На вопросы офицера Анна отвечала многословно, но суть в ответах трудно было уловить, где правда, а где ложь. Тогда Любченко прямо спросил ее, что она знает о судьбе Петра Ивановича Воропаева. Этот вопрос попал «в точку» – точно в цель. Она заволновалась и поведала, что Петра выдал фашистам родной брат ее бывшего мужа. Он привел в хату полицаев, и таким образом Воропаев попал в лапы гестапо. Там ему пригрозили, что он будет расстрелян за нарушение приказа немецкого командования об обязательной регистрации в комендатурах или у старост всех бывших военнослужащих Красной Армии, оставшихся на занятых немцами территориях. Анна упала в ноги свояку-полицаю. Задобрила его, чем могла – от денег до имущества. Тот согласился обратиться к коменданту, который за тысячу рублей пообещал Петра не расстреливать, а перевести в концлагерь.

Когда она пошла лично на прием к коменданту, ее встретила молодая особа в гестаповской форме и сказала, что ходить сюда ей нечего, нужно подождать, пока ее любовник искупит свою вину перед Германией.

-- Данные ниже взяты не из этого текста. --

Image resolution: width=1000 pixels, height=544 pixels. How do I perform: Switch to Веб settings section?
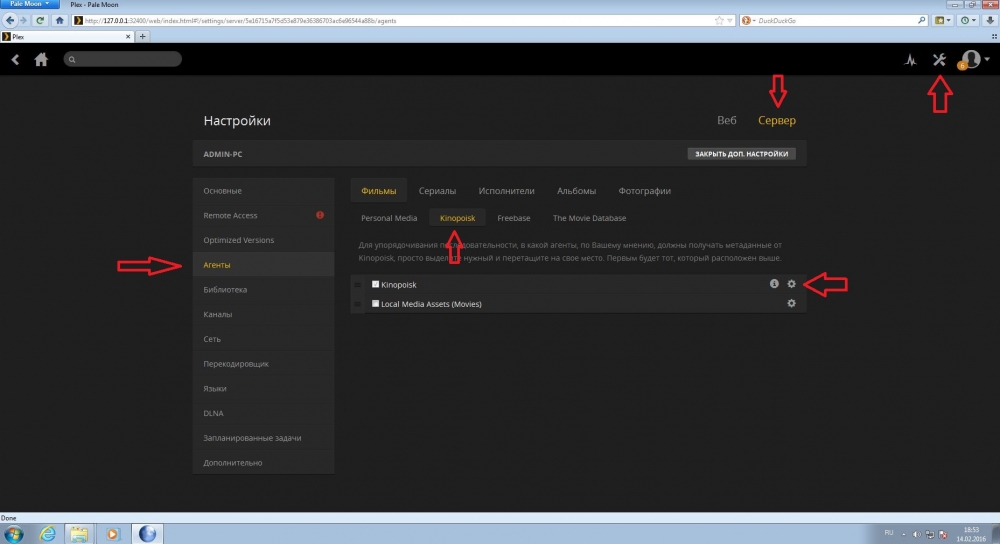coord(727,121)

Любченко подробно записал разговор и заставил ее подписаться, строго предупредив о сохранении в тайне содержания их разговора. Если поинтересуется соседка, должна сказать, – расспрашивали о родственнике-полицае…

Вскоре оперативники уже обедали на базе в партизанском отряде. Любченко решил пробираться к линии фронта в одиночку, а Чайка остался в отряде для выяснения личности белокурой переводчицы Гелены, работавшей от гестапо в одном из подразделений Абвера.

* * *

В Особом отделе Юго-Западного фронта уже имелись некоторые данные на официантку столовой штаба приграничной армии Гелену Ягодзинскую. Обладая высокой степенью осведомленности по личному составу армии, она в первые же месяцы войны разъезжала по лагерям для советских военнопленных, выявляла среди них офицеров, политработников, евреев и выдавала их гестаповцам. Кроме того, она лично принимала участие в допросах и казнях советских граждан. Дополнительно характеризующие данные на Гелену были получены и от захваченного в плен украинского националиста – лжепартизана Бурого. Он с ней встречался и сотрудничал при формировании ложного партизанского отряда. У немцев она пользовалась как женщина, «понимающая, что каждый защитник рейха вправе получить свою долю женской ласки». Однако в последнее время у нее появилась устойчивая связь с горячим поклонником – обер-лейтенантом Абвера, правда, это ей не мешало время от времени «вспоминать прошлое».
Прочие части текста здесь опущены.